Ellerbrook added, "We have also made great strides in expanding our Conservation/Energy Efficiency campaign which is designed to help our customers reduce their energy consumption through the use of online tools, education, rebates and specialized customer service representatives. Today, the Indiana Utility Regulatory Commission (IURC) approved an increase to the natural gas rates and the implementation of a lost margin recovery mechanism for our Vectren South gas service territory. This change in rate design, which is already in place in our Vectren North and Ohio gas operations, better aligns our interests with those of our gas customers."
-- Utility earnings increased $0.9 million, or $0.01 per share in the quarter, and $8.4 million, or $0.11 per share year to date, due primarily to the combined impact of increased residential and commercial usage and lost margin recovery allowed in current rates, and favorable weather in the company's Ohio and electric territories, offset somewhat by higher operating costs such as depreciation on plant additions.
-- Nonutility operating businesses increased quarter over quarter earnings $4.2 million, or $0.05 per share, and increased year to date earnings $6.3 million, or $0.08 per share. The increases, exclusive of any impact from synfuel-related activities, were primarily attributable to higher ProLiance earnings of $1.3 million in the quarter and $5.3 million year over year as a result of increased storage capacity and greater optimization opportunities. During the second quarter, earnings from Miller Pipeline (Miller) increased $2.7 million. As a result of the seasonal loss Miller experienced in the first quarter, the year to date increase in earnings from Miller approximates $1.4 million. These increases are due largely to Vectren's 100 percent ownership in 2007, more large gas construction projects, and price increases. Further, Energy Systems Group's increased earnings contribution of $0.5 million in the quarter and $1.2 million year over year is primarily due to higher revenues resulting from the record December 31, 2006 backlog.
2007 Earnings Guidance Increased
Because of strong year to date results, the company increased its annual earnings guidance, excluding synfuels-related results, to a range of $1.75 to $1.85 from a range of $1.65 to $1.80.
-- 2007 Earnings Guidance, exclusive of synfuel-related results $1.75 to $1.85
-- Expected synfuel-related results $0.11 to $0.13
-- Total 2007 Earnings Guidance $1.86 to $1.98
This earnings expectation assumes normal weather in the company's electric and Ohio service territories for the remainder of the year, approval of the Vectren South Electric rate settlement agreement within an expected time frame, and average volatility in the wholesale natural gas markets affecting ProLiance. However, changes in these events or other circumstances the company cannot anticipate could materially impact earnings, and could result in earnings for 2007 significantly above or below this guidance. These targeted ranges are subject to such factors discussed below under "Forward- Looking Statements."

+ + + + +

→ **Goals**:
1 > Answer these from the Vectren earnings release:
(a) What did the Indiana Utility Regulatory Commission approve for the Vectren South gas service territory?
(b) By how much did earnings from Miller Pipeline increase during the second quarter?
(c) What was the earlier range of annual earnings guidance, excluding synfuels-related results?
2 > Render this sentence from the Vectren earnings release in Spanish: "Because of strong year to date results, the company increased its annual earnings guidance, excluding synfuels-related results, to a range of $1.75 to $1.85 from a range of $1.65 to $1.80."
3 > Proceed with the Vectren earnings release, starting right after its last sentence.
The items after the Vectren earnings release are separate material.

→ **Provided information**:
+ + + + +

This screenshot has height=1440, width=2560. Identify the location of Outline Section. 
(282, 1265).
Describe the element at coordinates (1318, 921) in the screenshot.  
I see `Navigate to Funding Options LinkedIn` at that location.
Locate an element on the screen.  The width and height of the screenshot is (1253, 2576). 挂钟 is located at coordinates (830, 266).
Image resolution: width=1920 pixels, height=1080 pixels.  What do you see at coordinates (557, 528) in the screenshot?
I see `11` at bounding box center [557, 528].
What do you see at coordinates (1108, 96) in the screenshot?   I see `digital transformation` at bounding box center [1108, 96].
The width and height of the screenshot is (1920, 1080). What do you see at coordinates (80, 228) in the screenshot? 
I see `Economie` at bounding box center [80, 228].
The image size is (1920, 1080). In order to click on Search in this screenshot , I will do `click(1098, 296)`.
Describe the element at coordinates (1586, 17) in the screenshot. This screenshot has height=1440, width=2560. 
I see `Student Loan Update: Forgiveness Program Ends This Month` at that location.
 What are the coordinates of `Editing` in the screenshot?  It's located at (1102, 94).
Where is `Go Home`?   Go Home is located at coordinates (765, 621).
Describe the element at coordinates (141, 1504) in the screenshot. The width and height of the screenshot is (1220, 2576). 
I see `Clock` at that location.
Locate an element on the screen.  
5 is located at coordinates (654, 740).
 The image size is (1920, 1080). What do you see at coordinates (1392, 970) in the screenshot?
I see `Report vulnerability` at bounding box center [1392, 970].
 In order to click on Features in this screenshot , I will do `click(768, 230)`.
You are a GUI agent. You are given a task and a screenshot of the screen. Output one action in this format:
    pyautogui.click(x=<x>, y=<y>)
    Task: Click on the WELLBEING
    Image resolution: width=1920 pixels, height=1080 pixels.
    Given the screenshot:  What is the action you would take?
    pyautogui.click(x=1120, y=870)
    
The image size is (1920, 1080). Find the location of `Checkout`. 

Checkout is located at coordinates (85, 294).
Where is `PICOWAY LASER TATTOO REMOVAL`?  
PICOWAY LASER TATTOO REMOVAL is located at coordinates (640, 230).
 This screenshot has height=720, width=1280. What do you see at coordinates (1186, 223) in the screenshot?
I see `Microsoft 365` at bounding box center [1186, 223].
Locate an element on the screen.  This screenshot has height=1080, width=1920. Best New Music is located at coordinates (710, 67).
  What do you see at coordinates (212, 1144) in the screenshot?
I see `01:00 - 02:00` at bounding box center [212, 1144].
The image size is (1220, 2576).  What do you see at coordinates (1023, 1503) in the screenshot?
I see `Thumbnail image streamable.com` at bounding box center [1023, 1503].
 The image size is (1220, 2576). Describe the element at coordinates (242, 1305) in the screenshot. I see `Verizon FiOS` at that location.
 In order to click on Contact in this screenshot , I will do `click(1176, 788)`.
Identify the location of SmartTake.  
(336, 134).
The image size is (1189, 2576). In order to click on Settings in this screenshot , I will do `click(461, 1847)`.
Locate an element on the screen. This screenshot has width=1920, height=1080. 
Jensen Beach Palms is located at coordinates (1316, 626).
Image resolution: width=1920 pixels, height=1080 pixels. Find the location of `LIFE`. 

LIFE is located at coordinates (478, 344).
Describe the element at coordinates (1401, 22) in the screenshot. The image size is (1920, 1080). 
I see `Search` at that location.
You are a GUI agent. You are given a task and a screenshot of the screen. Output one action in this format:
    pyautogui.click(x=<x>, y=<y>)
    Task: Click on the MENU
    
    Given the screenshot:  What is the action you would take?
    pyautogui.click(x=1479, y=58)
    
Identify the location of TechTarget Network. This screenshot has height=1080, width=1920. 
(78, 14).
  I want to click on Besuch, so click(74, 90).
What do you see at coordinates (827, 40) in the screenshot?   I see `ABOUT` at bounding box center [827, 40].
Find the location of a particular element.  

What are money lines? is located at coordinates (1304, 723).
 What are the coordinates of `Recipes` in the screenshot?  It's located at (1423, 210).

+ + + + +

→ **Expected outputs**:
1 >
(a) An increase to the natural gas rates and the implementation of a lost margin recovery mechanism.
(b) $2.7 million.
(c) $1.65 to $1.80.

2 > Debido a los sólidos resultados del año hasta la fecha, la compañía aumentó su previsión anual de ganancias, excluidos los resultados relacionados con los combustibles sintéticos, a un rango de $1.75 a $1.85 desde un rango de $1.65 a $1.80.

3 >
Regular Quarterly Dividend
The Board of Directors approved the regular quarterly common stock dividend of 31 1/2 cents per share, unchanged from the prior quarter. The dividend will be payable September 4, 2007 to shareholders of record at the close of business on August 15, 2007. Vectren previously increased its quarterly dividend December 1, 2006, extending Vectren and predecessor companies' record of increasing annual dividends paid to 47 consecutive years.
Vectren South Gas Base Rate Order Received
Today, the company received an order from the IURC which approved the settlement agreement, with a minor modification, previously reached with the Indiana Office of the Utility Consumer Counselor (OUCC) and other interveners regarding its Vectren South gas rate case. The order provided for a base rate increase of $5.1 million and an allowed return on equity (ROE) of 10.15 percent, with an overall rate of return of 7.20 percent on rate base of $121.7 million. The order also includes removal of $2.6 million of costs from base rates to be recovered through existing tracking mechanisms.
Further, additional expenditures for a multi-year bare steel and cast iron capital replacement program will be afforded certain accounting treatment that mitigates earnings attrition from the investment between rate cases. The accounting treatment allows for the continuation of the accrual for allowance for funds used during construction (AFUDC) and the deferral of depreciation expense after the projects go in service but before they are included in base rates. To qualify for this treatment, the annual expenditures are limited to $3.0 million and the treatment cannot extend beyond three years on each project.
With this order, the company now has in place for its South gas territory weather normalization, a conservation and decoupling tariff, tracking of gas cost expense related to bad debts and unaccounted for gas through the existing gas cost adjustment mechanism, and tracking of pipeline integrity expense. The allowed ROE of 10.15 percent recognizes these various regulatory mechanisms.
Vectren South Electric Base Rate Settlement
On April 20, 2007, the company announced it had reached a settlement agreement with the OUCC and other interveners regarding the proposed changes to the base rates and charges for its electric distribution business in southwestern Indiana. The settlement agreement provides for an approximate $60.8 million electric rate increase to cover the company's cost of system growth, maintenance, safety and reliability. If approved, this increase marks the first time in the past 13 years that the company's electric base rates have been adjusted.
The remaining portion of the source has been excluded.